The making process, Pepe says, happens for her in the body first. “I think abstractly and try to translate that to the tangible world.” She goes on, “But when I’m making a piece, the decision-making happens in my hands: it’s all motor memory, hand skills. For me, there’s a connection between pure thinking and moving, getting out of my head, and being mindful in the moment. I’m drawing with the gesture first.”
Pepe is an omnivorous nonfiction reader and student of history. “I listen to lots of books, actually; I’m a slow reader otherwise.” (“Have you seen those animated history maps by Ollie Bye on YouTube?” she asks. “I love those.”) That keen sense of place, people, and time is woven throughout her installations. Her site-specific, crocheted drawings and layered webs of string and rope are rejoinders to the brick-and-mortar architectural features which surround them.

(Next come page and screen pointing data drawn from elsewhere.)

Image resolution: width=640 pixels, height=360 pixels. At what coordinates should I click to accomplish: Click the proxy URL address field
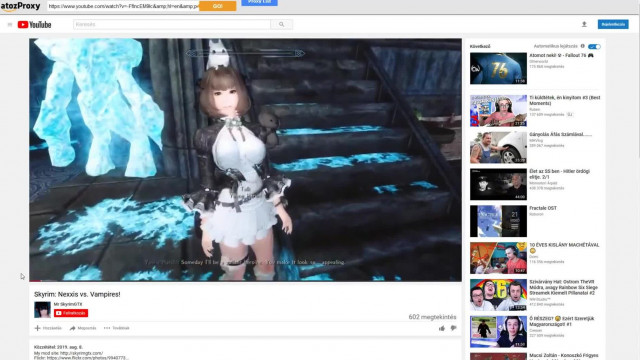(x=123, y=6)
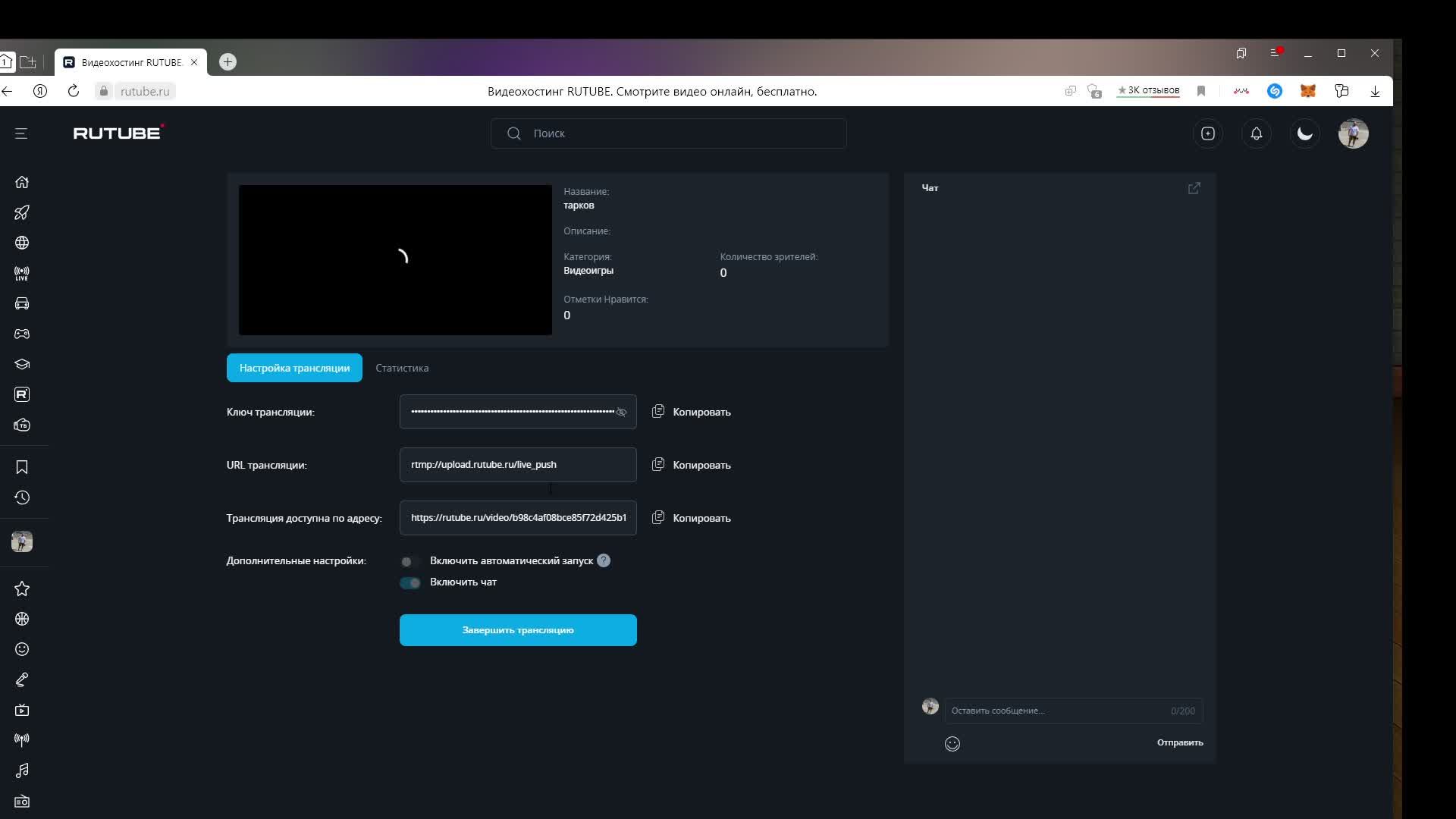Open the user profile avatar menu

1353,133
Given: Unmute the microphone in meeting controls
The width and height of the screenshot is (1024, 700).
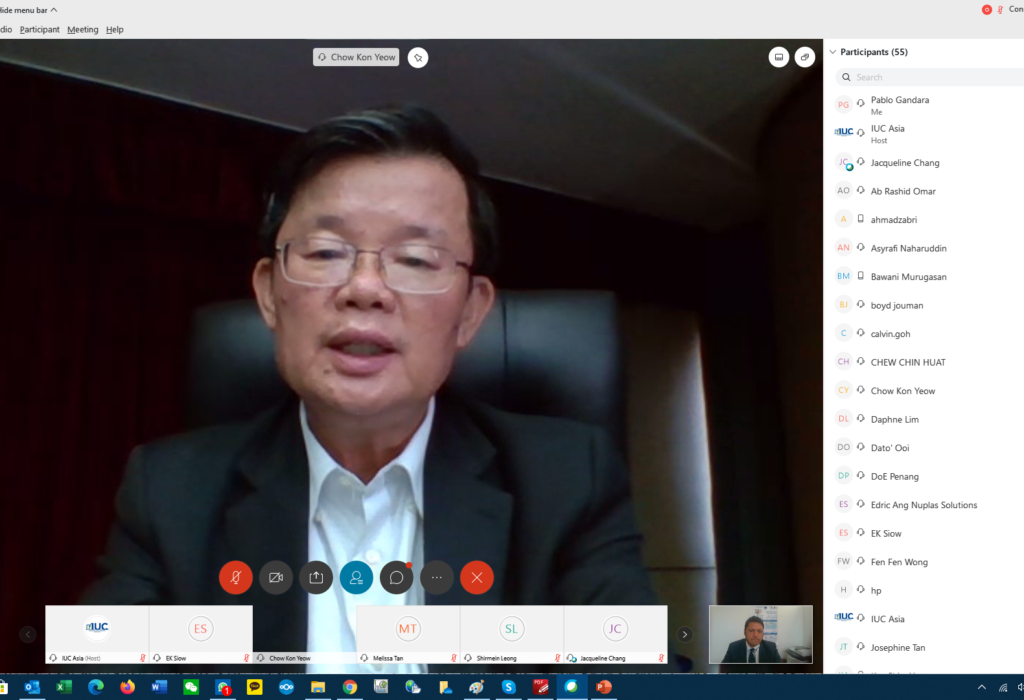Looking at the screenshot, I should (x=236, y=577).
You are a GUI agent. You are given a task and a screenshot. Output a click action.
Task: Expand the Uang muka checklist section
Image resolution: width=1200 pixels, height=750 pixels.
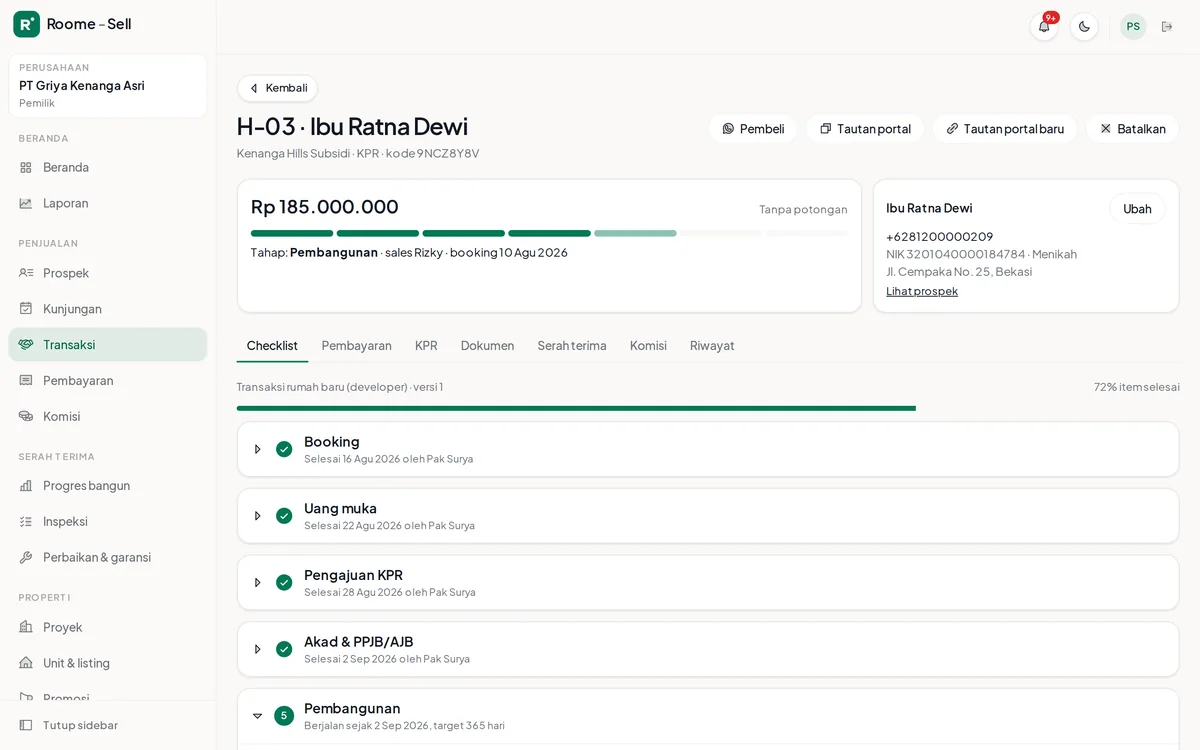258,516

It’s not intuition that drives the “tactile, visual, spatial speech” of her work, she says. Rather, it’s a kind of “intelligence happening in the brain and body that doesn’t go through words.” Spoken or not, the language Pepe creates through thread and string has volumes to communicate.

Sheila Pepe, Mind the Gap, 2005. Shoelaces, nautical towline, and paint, 8 x 10 x 60 feet. Installed at University Gallery, University of Massachusetts, Amherst. Photo: D.J. Harris
About the artist: Sheila Pepe has received a number of awards and has exhibited widely throughout the United States and abroad in solo and group exhibitions at venues including the PS1/MoMA, the Leslie Lohman Museum of Lesbian and Gay Art in New York, and the 8th Shenzhen Sculpture Biennale. Her mid-career retrospective, Hot Mess Formalism, was organized and debuted at the Phoenix Art Museum earlier this year. That exhibition is now on view at Everson Museum of Art (Syracuse, NY) and will subsequently travel to Bemis Center for Contemporary Arts (Omaha, NE) and deCordova Sculpture Park and Museum (Lincoln, MA). Pepe will also premiere a commissioned installation, Softly…before the Supreme Court, “a crafted case in celebration of Cass Gilbert’s Endicott building,” in the Minnesota Museum of American Art’s new sculpture court when the museum opens in late 2018.